En toen lag ineens ook Brussel in de vuurlijn. In die lange lange vuurlijn die over de wereld kronkelt van Kaboel naar Bagdad, over Aleppo en Gaza, tot diep in Kenia en Ivoorkust, langs New York, Madrid, Londen, Parijs. Die bloedlijn van het terrorisme heeft haar weg gevonden naar het hart van Europa.
Nu bonkte het bij ons in de keel. Op zo’n moment ben je geen natie, geen geloofsovertuiging. Als je hart in je keel klopt, ben je mens. In het aanschijn van terreur zijn we allemaal kinderen van ouders, ouders van kinderen, kennissen van slachtoffers. Geschokte zielen met een krop. Onze gedachten gaan naar wie gestorven zijn, naar hun familie. Ze namen gewoon de metro. Ze zouden gewoon het vliegtuig nemen. Op een doodgewone dinsdag.

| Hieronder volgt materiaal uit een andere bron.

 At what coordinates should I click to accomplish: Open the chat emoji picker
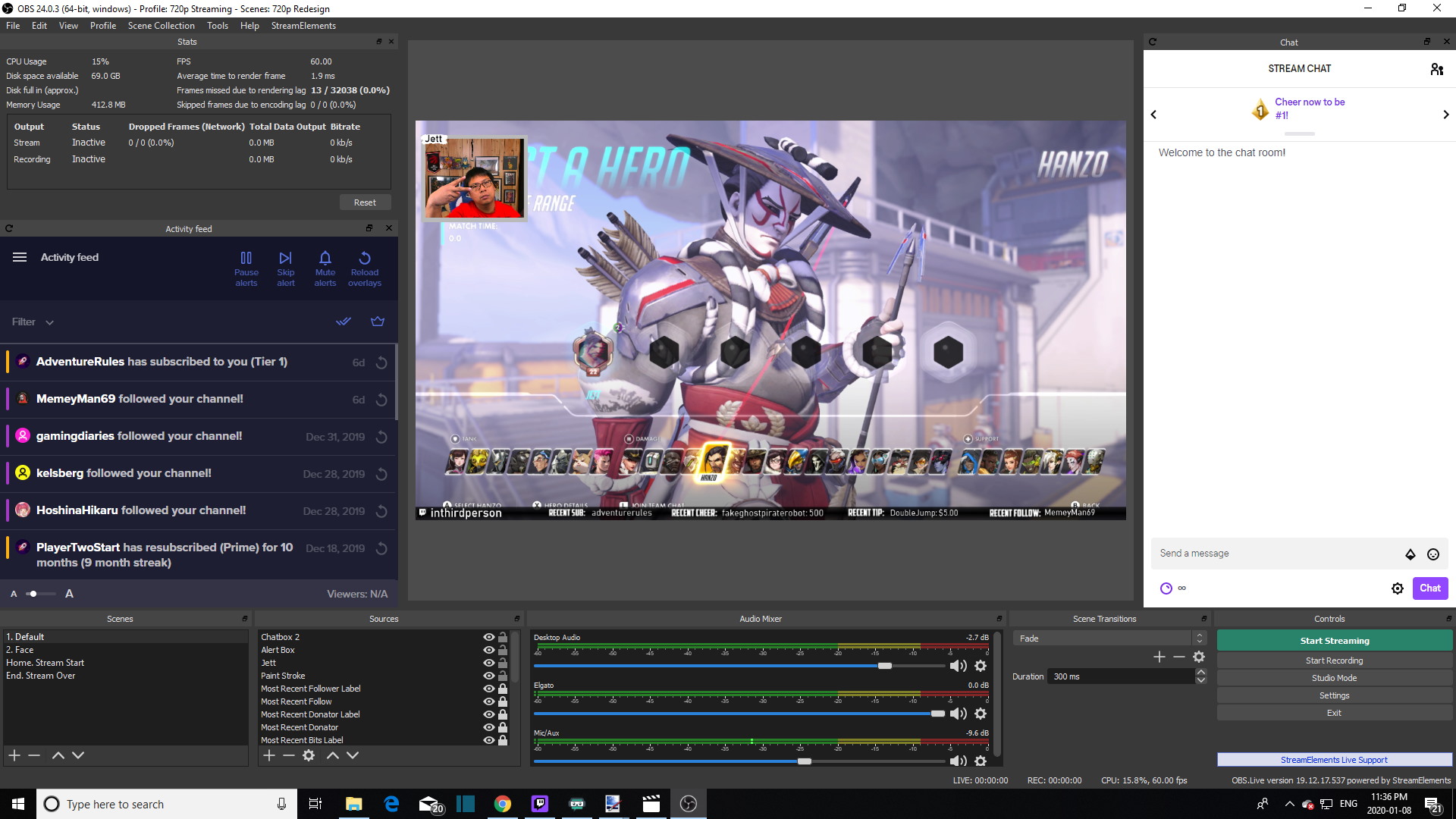pos(1432,554)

Het grootste gevaar van terreur is dat nu ook de angst doodgewoon wordt. Dat militairen op straat doodgewoon worden, samen met onze argwaan voor anderen. Het grootste gevaar van terreur is dat vrijheid iets wordt dat je alleen nog kan ervaren achter hoge muren, achter grote rollen prikkeldraad, achter dure beveiligingscodes. Dat is wat terreur doet: muren opwerpen. Ze maakt van onze wereld een samenleving van kampen, van ‘wij’ tegen ‘zij’. Ze maakt van mensen kampbewoners.
Dat laten we niet gebeuren. Daarom zijn we hier vandaag bijeen. Waar bommen gemaakt zijn om te versplinteren, is het onze grote verantwoordelijkheid om de boel samen te houden. Martin Luther King zei het zo: ‘We moeten dijken van moed bouwen om de vloed van angst tegen te houden.’ Onze dijken beginnen waar de muren tussen wij en zij neergaan.
En die verantwoordelijkheid verwachten we ook van onze beleidsmakers. Waarom trokken ze 400 miljoen euro extra uit voor ons verhoogde veiligheidsgevoel, terwijl de media nu vol staan over mogelijke blunders? Waarom werden na de aanslagen in Parijs verschillende onschuldigen het slachtoffer van ethnic profiling, terwijl nu blijkt dat de echte kamikazes amper werden gescreend? Pak de versnippering van onze politiediensten aan. Stop de dubbele moraal in onze internationale politiek, stop de wapenexport naar bedenkelijke regimes. Vredespolitiek vóór oorlogsretoriek. Onveiligheid bestrijd je niet door mensen tegen elkaar op te zetten.
Wij beloven hier om daarover te waken. Nu ook Europa de ogen heeft moeten openen voor de grote terreur, mogen we ze vooral niet meer sluiten voor de kleine terreur: de intimidaties, de discriminatie, het racisme. Waar die kleine terreur doodgewoon wordt, moeten we er ons net zo eensgezind over verontwaardigen als over de grote terreur.
Samen staan we op tegen haat en agressie. Handen in elkaar, armen open. Vrijheid, veiligheid en solidariteit horen samen. Laten ons daarom altijd, in elk debat over deze kwestie, terug dat moment herinneren dat bij ons allemaal het hart in de keel klopte. Dat moment dat we samen mensen waren. Hart boven haat.